Directions>
**a)** In the news roundup, how many people besides the four attackers died in the attack on the state TV broadcaster in Jalalabad?
**b)** In the rows, start at the line that has "at (606, 12)." and end after the line that has "coordinates (120, 1462).". Write those lines out again with "snapshot" in place of "screenshot" everywhere and everything else left as is.

START Passage shown

AFGHANISTAN
Afghan forces were able to recapture the Qala-i-Zal district of Kunduz province on Tuesday, ten days after it fell to the Taliban. Meanwhile, in eastern Afghanistan, ISIS claimed credit for an attack on the state TV broadcaster in the city of Jalalabad on Wednesday, in which six people were killed in addition to the four attackers.
PAKISTAN
The Pakistani government said on Wednesday that two of its diplomats had been “detained” in Kabul by the Afghan government. Kabul hasn’t said anything and it’s not clear why the diplomats were detained, but the situation is serious enough that the Afghan ambassador to Pakistan was summoned to Pakistan’s foreign ministry to receive Islamabad’s formal protest.
THE PHILIPPINES
A Philippine legislator, Gary Alejano, is pursuing a case against President Rodrigo Duterte over accusations that Duterte is responsible for thousands of extrajudicial murders related to his literal war on drug (users), and his next stop may be the International Criminal Court. Alejano filed impeachment charges against Duterte in the Philippine house, but his complaint was quashed in committee on Monday.

END Passage shown
START Task input

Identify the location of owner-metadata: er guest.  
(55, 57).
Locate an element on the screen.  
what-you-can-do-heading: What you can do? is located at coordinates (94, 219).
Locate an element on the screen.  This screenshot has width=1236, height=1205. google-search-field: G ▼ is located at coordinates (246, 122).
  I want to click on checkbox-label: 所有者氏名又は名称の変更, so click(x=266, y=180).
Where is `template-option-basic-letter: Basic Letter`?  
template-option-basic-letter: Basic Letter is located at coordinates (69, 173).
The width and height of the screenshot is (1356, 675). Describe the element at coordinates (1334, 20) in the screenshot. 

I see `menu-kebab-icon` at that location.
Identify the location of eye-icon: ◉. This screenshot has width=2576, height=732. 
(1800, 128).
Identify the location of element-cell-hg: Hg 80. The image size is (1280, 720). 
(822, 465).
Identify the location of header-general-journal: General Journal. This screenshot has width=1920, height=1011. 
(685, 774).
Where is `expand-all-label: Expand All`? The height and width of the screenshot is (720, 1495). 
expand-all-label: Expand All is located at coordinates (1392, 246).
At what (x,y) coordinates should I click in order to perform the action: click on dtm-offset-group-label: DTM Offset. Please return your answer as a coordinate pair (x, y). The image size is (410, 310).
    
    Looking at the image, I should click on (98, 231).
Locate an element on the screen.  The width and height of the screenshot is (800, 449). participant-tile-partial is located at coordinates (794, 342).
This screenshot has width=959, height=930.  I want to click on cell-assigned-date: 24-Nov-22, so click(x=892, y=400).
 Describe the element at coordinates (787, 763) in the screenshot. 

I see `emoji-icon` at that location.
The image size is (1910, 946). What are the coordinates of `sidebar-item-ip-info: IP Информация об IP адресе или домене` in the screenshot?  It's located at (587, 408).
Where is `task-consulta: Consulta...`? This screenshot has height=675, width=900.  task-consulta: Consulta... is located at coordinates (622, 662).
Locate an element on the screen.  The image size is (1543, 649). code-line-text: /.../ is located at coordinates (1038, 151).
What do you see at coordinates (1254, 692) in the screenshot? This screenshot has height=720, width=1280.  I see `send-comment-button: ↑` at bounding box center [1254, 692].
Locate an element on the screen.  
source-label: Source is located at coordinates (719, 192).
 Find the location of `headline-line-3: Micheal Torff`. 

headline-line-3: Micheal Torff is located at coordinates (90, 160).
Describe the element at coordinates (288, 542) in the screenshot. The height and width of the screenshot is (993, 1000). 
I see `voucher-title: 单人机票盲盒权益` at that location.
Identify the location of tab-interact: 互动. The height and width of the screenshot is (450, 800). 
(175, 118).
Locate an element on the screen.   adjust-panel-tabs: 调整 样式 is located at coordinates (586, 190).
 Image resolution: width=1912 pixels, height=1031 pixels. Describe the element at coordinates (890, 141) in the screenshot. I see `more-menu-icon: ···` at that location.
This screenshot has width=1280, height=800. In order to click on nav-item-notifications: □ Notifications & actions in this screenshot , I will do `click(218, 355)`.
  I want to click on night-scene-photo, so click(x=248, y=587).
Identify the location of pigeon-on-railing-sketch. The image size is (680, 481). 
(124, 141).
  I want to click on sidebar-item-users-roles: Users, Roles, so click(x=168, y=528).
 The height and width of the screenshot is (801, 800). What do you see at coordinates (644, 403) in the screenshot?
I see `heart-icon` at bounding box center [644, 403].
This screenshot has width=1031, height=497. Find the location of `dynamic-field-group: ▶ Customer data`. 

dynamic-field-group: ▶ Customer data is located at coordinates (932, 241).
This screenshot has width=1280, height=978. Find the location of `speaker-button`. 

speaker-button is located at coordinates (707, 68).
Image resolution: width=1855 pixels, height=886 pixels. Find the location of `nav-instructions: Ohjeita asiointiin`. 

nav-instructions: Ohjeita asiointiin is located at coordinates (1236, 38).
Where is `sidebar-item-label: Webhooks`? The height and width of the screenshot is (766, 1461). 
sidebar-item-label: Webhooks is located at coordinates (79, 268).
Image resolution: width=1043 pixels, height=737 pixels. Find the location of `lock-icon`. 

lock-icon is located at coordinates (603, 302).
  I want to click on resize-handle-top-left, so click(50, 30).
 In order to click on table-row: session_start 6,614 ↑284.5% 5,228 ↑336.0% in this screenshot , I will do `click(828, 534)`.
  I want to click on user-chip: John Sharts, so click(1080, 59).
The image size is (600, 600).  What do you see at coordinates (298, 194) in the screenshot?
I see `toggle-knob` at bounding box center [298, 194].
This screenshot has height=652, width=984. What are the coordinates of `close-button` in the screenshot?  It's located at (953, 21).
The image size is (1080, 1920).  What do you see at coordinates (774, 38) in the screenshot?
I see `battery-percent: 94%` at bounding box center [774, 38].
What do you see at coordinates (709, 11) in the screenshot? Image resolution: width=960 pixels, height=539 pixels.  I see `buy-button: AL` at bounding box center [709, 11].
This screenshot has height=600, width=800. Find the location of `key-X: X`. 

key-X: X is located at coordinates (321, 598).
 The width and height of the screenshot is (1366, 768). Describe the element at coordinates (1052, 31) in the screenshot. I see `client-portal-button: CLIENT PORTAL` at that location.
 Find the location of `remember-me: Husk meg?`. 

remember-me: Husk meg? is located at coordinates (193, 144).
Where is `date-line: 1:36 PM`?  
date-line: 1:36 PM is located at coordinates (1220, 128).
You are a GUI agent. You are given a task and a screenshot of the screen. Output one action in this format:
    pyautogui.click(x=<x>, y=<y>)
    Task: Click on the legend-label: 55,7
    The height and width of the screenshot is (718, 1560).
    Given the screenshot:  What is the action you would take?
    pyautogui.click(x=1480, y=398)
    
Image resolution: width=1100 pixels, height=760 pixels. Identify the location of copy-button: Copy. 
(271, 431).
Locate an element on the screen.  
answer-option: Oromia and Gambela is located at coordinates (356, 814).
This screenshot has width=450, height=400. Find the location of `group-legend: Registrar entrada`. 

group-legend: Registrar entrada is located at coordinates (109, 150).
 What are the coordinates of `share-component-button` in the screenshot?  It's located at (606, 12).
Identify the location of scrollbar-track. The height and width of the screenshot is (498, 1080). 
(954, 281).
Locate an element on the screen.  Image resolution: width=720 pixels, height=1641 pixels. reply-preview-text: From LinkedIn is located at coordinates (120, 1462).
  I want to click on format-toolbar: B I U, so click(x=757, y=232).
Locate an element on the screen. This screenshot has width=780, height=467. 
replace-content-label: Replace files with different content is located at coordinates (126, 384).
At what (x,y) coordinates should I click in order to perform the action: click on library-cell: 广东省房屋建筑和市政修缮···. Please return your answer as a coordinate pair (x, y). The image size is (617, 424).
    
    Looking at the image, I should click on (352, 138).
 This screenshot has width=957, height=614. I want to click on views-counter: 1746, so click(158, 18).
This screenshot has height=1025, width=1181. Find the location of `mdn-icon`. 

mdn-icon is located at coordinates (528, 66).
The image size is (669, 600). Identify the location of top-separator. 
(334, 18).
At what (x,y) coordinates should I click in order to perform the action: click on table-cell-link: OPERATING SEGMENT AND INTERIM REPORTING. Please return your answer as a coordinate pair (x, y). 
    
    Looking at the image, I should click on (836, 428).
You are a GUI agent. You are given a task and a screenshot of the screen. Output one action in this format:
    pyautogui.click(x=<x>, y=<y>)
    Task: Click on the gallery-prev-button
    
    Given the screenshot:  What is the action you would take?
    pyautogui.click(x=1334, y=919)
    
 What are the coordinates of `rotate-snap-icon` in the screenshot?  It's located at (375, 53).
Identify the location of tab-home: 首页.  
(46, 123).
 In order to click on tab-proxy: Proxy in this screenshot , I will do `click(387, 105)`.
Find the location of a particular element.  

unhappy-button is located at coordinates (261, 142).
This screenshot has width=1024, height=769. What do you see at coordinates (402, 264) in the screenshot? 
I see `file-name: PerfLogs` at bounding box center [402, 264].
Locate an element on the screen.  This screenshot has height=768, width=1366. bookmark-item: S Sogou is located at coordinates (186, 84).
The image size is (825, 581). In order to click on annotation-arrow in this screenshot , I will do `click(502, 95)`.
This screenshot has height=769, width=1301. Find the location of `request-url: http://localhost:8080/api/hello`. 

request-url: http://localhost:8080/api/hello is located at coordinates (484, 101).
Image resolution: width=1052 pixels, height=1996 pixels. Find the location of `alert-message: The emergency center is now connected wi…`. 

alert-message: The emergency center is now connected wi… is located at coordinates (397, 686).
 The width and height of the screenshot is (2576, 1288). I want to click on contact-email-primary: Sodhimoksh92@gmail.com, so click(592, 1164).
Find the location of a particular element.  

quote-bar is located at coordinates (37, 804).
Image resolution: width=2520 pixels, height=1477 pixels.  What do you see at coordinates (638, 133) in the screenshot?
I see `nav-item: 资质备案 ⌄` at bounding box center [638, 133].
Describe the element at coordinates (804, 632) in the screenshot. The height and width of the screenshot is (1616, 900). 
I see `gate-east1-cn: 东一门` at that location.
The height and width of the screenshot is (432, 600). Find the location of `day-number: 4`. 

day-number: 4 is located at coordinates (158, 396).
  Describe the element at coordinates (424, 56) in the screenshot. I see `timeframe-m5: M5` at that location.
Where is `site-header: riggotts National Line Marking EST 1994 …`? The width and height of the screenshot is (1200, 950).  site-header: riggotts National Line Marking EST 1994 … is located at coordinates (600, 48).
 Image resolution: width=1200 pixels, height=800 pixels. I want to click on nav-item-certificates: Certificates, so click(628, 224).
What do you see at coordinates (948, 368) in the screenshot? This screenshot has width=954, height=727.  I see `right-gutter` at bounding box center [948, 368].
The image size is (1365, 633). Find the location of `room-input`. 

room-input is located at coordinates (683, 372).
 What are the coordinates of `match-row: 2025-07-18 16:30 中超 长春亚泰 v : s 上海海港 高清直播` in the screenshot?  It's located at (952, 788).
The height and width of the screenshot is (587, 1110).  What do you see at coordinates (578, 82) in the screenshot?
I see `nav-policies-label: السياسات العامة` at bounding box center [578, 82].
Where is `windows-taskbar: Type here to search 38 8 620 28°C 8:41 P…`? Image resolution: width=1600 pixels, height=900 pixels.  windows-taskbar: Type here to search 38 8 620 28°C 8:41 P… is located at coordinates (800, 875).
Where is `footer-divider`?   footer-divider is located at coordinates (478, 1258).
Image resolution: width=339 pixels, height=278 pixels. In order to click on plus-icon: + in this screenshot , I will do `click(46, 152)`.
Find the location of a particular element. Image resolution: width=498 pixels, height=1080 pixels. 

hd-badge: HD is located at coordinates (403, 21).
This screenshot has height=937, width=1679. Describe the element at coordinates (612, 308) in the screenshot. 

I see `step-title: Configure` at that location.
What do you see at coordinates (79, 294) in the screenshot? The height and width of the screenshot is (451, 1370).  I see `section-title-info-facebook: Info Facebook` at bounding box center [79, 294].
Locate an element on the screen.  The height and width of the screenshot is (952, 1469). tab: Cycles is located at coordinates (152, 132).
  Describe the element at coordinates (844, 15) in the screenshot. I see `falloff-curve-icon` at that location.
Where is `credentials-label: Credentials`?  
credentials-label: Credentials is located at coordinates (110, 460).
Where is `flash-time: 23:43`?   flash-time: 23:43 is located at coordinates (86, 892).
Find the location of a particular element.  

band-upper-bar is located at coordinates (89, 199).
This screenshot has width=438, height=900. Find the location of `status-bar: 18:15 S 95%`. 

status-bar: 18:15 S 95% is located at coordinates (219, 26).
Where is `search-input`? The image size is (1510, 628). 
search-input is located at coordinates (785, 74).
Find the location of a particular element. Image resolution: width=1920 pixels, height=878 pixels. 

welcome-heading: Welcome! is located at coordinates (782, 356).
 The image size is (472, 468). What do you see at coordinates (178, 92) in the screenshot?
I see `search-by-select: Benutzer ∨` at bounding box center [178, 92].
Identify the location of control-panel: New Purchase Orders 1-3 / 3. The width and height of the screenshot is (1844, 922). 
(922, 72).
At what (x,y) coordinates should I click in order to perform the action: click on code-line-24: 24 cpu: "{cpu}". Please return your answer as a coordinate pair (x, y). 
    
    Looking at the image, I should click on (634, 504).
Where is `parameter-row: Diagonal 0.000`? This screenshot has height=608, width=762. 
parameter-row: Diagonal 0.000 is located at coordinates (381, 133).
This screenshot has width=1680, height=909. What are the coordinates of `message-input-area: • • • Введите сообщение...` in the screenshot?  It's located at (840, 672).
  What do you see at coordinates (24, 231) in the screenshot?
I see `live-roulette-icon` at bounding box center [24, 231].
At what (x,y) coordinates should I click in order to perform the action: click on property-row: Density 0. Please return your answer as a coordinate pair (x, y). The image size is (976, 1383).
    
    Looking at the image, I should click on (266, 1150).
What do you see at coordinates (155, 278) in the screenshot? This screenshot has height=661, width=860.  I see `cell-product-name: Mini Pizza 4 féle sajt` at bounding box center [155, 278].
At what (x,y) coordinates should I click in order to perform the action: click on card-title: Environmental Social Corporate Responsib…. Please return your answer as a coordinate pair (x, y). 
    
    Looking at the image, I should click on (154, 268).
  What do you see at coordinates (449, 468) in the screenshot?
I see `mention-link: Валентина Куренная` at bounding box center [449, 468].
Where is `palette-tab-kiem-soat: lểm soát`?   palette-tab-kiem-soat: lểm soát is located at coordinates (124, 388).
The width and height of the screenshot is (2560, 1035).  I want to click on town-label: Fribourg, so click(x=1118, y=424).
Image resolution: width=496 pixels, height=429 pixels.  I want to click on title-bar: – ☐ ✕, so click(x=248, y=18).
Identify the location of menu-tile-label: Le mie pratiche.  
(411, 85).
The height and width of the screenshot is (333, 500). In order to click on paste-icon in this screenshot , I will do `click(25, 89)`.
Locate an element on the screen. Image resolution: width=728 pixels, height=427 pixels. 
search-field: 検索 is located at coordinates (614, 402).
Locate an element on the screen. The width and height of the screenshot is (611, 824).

END Task input

Solutions per task>
**a)** Six people.

**b)**
 What are the coordinates of `share-component-button` in the snapshot?  It's located at (606, 12).
Identify the location of scrollbar-track. The height and width of the snapshot is (498, 1080). 
(954, 281).
Locate an element on the screen.  Image resolution: width=720 pixels, height=1641 pixels. reply-preview-text: From LinkedIn is located at coordinates (120, 1462).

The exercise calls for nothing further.